プロジェクトの成果としてCurl Ver.1が発表されたのは、プロジェクトがスタートしてから6年後の2001年。その間“動くWebアプリケーション”としては、Javaアプレット、Adobe Shockwave、Adobe Flashなどの技術が広く普及したが、それらを動かすプレイヤーとHTML、Java Scriptなどを複雑に組み合わせなければ思い通りのWebアプリケーションが開発できないという課題が生じていた。その解決策として、特に企業の基幹系システムにおけるRIA/リッチクライアント用途で支持されたのがCurlだった。

「Curlのコンセプトは、『ワンソース・マルチユース』です。つまり、スタティックなWebアプリケーションから2D/3Dアプリケーション、ロジックまでを含めてすべて1つの言語で対応できるというものです。このコンセプトは現在のHTML5に通じるものがありますね」(山本氏)

ワンソース・マルチユース「Curl Platform」

その後2004年には、SCSKの前身である旧・住商情報システムがCurlについてのすべての権利を買収。以降はSCSKがCurlの開発・保守のすべてを行なっている。

モバイルによる業務効率を向上させるCaede

同課 小段政樹氏

Curlの特徴は、操作性とパフォーマンスに優れたセキュアなマルチプラットフォーム対応のRIA/リッチクライアントが開発できることだ。しかし時代が進み、企業システムのクライアントとしてスマートフォンやタブレットなどのモバイルデバイスのニーズが高まると、Curlだけでは対応が難しい場面も出てくるようになった。

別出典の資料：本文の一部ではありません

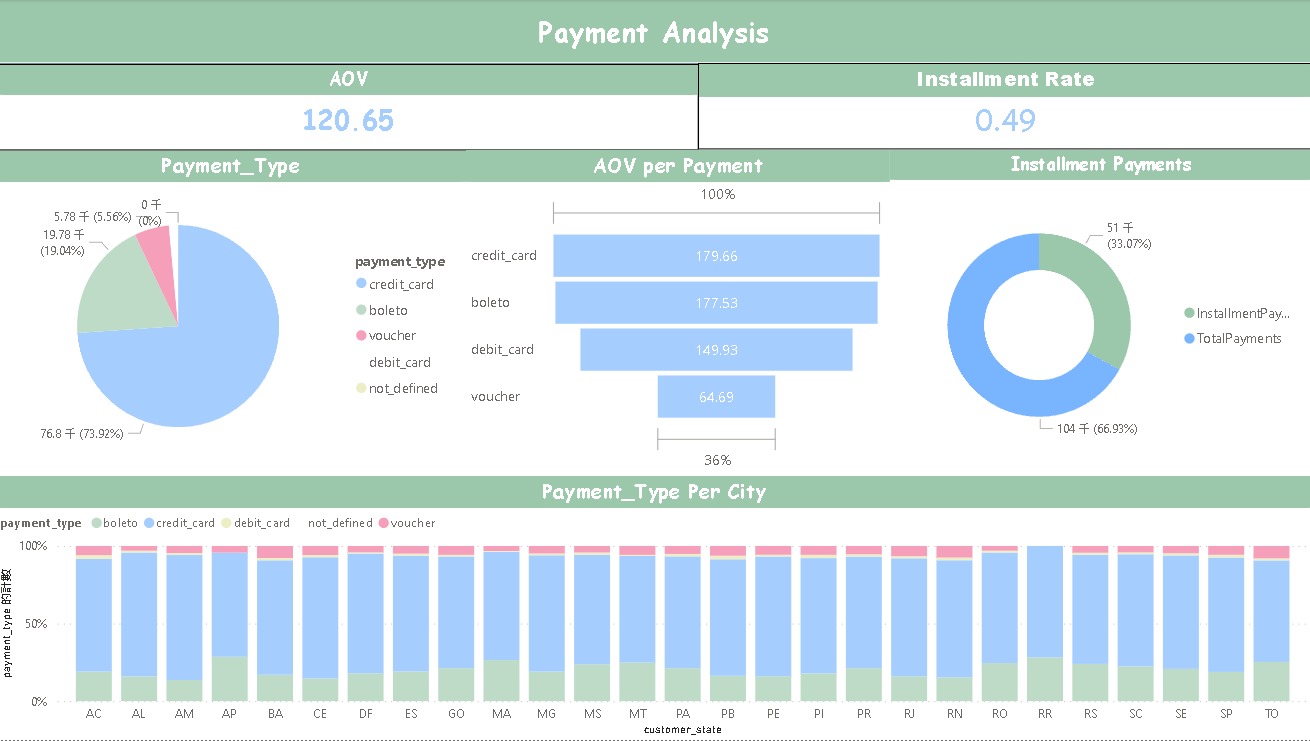Click the Installment Rate value 0.49

1004,120
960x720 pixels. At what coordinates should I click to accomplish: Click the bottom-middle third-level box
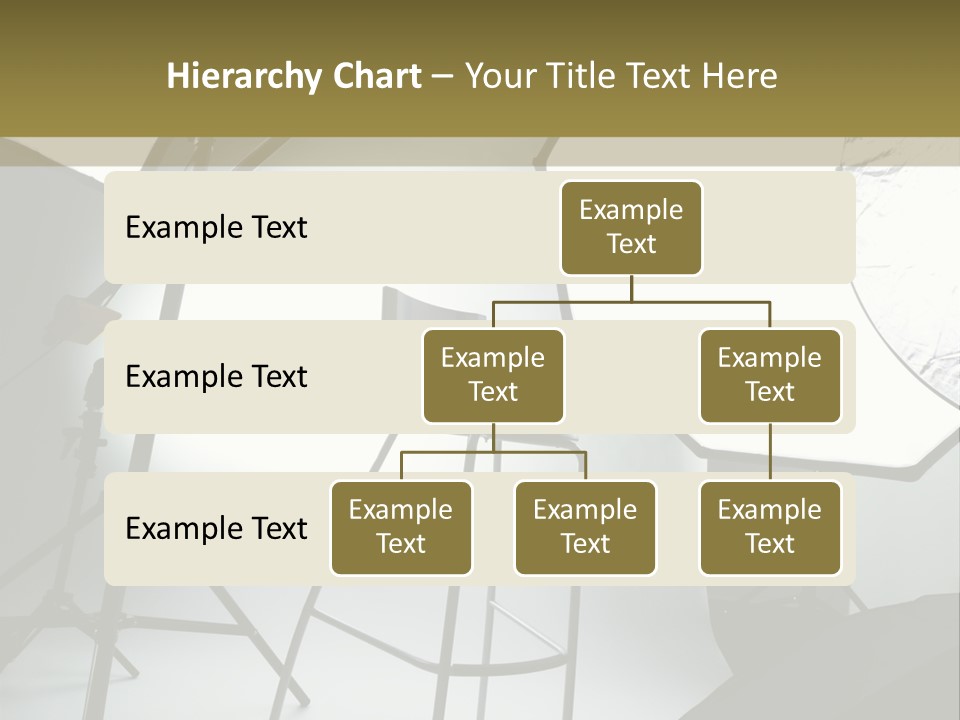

「CurlはもともとPC向けの技術であり、サーバ側でソースコードを管理しながらクライアントPC側の『Curl RTE』という実行エンジンで、JIT(Just In Time)コンパイルする仕組みになっています。ところがモバイルアプリケーションには、インストール可能なモジュールに制約があります。そうしたモバイルアプリケーションの課題を解決する基盤として用意したのがCaedeです」と語るのは、山本氏と同じCurlプロダクト課に所属し、開発業務の第一線をになう小段政樹氏だ。

Caedeの開発環境では、Curlを使ってWebアプリケーションを開発するだけで、PCや各種モバイルデバイス向けにソースコードが自動的に変換される。たとえば、iOS/Android向けのアプリケーションなら、Caedeに実装された「Caedeトランスレータ」がCurlのソースコードをHTML5やObjective-C、Javaのネイティブコードにコンバートする。これによりiOS用・Android用のアプリケーションを別々に開発する必要はなくなり、1つのソースコードだけであらゆるプラットフォームに対応したアプリケーションを生成できるようになる。これが「ワンソース・マルチユース」というCaedeのコンセプトだ。

そして、Caedeの最大の特徴は業務効率を向上させる豊富な機能があらかじめ用意されている点だ。

「Caedeは手書きアプリ連携やバーコード連携で入力を補完するといった、業務効率を向上させる機能を提供しています。ネットワークに接続できない場合を想定して、オフラインで利用することも可能です。また従来のバージョンアップ以外に、アプリケーション内部のモジュールを利用者に意識させずに更新する、自動コンテンツアップデート機能など、運用効率を向上させる機能も用意されています。さらにデバイスのウィンドウサイズに合わせて自動的にレイアウト調整する機能があるなど、開発効率も格段に向上します」(小段氏)

「業務効率」「運用効率」「開発効率」の3つを改善

そしてもう一つ、大きな特徴となっているのがSCSKの保守・サポート体制だ。

「SCSKの一番の強みは、金融、製造、通信などの業種別ソリューションを手がける部隊、モバイル系ツールを含むパッケージソリューションを提供する部隊、データセンターインフラを運用する部隊が密に連携している点です。これにより、お客様のあらゆるニーズに応えるソリューションを開発から運用までワンストップで提供することができます。CaedeはSCSKの自社製品であり、社内のプロパーメンバーが企画から保守まで提供する体制になっています。何か問題があったときの調査・対応も、弊社サポートセンターにて行います。こうしたサポート体制は、他社製品をベースにしたソリューションを提供する会社には真似のできない特徴です」(山本氏)

このようにメリットの多いCaedeは現在、製造、金融、商社、自動車業界を中心とする多くの基幹系システムに採用されている。Curlは国内600社以上、全世界1,500社以上の企業で稼働し、Caedeによるモバイルアプリケーション開発に着手した企業も急増しているという。次回は、Curl/Caedeを導入した事例を紹介する。